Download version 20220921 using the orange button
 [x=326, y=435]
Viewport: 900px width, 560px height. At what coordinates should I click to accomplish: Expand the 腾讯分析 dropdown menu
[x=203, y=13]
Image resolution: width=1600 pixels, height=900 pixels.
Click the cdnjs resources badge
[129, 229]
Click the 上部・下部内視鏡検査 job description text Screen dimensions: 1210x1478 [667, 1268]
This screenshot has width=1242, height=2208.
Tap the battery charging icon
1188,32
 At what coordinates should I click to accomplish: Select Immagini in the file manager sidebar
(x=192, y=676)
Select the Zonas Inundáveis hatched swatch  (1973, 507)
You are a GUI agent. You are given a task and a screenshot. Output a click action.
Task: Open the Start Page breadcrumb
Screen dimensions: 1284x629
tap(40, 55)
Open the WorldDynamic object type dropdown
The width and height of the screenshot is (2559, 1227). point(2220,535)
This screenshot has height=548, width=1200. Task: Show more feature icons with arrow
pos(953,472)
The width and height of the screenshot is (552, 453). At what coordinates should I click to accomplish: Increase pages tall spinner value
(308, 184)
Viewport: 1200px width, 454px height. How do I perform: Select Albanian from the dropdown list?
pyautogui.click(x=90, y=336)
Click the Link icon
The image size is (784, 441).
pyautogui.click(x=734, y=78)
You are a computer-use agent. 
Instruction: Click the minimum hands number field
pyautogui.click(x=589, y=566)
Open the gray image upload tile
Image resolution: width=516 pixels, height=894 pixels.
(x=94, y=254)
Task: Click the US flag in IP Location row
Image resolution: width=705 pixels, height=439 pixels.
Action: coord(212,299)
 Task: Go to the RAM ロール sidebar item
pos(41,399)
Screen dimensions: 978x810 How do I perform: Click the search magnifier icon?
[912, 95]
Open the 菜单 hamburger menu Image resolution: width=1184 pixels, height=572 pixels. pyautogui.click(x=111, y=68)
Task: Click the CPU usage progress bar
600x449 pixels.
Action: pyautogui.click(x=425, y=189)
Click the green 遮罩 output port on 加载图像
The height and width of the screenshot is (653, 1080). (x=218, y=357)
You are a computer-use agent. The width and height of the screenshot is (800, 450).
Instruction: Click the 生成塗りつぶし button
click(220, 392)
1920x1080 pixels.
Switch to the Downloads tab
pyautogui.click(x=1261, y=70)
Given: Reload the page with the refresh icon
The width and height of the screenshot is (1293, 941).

## Your task
Give the lines of the rows above as a numbered list, from the line with "Open the WorldDynamic object type dropdown" up to and including the line with "pos(41,399)", leaving out any blank lines.

## Answer for this exercise
1. Open the WorldDynamic object type dropdown
2. The width and height of the screenshot is (2559, 1227). point(2220,535)
3. This screenshot has height=548, width=1200. Task: Show more feature icons with arrow
4. pos(953,472)
5. The width and height of the screenshot is (552, 453). At what coordinates should I click to accomplish: Increase pages tall spinner value
6. (308, 184)
7. Viewport: 1200px width, 454px height. How do I perform: Select Albanian from the dropdown list?
8. pyautogui.click(x=90, y=336)
9. Click the Link icon
10. The image size is (784, 441).
11. pyautogui.click(x=734, y=78)
12. You are a computer-use agent. 
13. Instruction: Click the minimum hands number field
14. pyautogui.click(x=589, y=566)
15. Open the gray image upload tile
16. Image resolution: width=516 pixels, height=894 pixels.
17. (x=94, y=254)
18. Task: Click the US flag in IP Location row
19. Image resolution: width=705 pixels, height=439 pixels.
20. Action: coord(212,299)
21.  Task: Go to the RAM ロール sidebar item
22. pos(41,399)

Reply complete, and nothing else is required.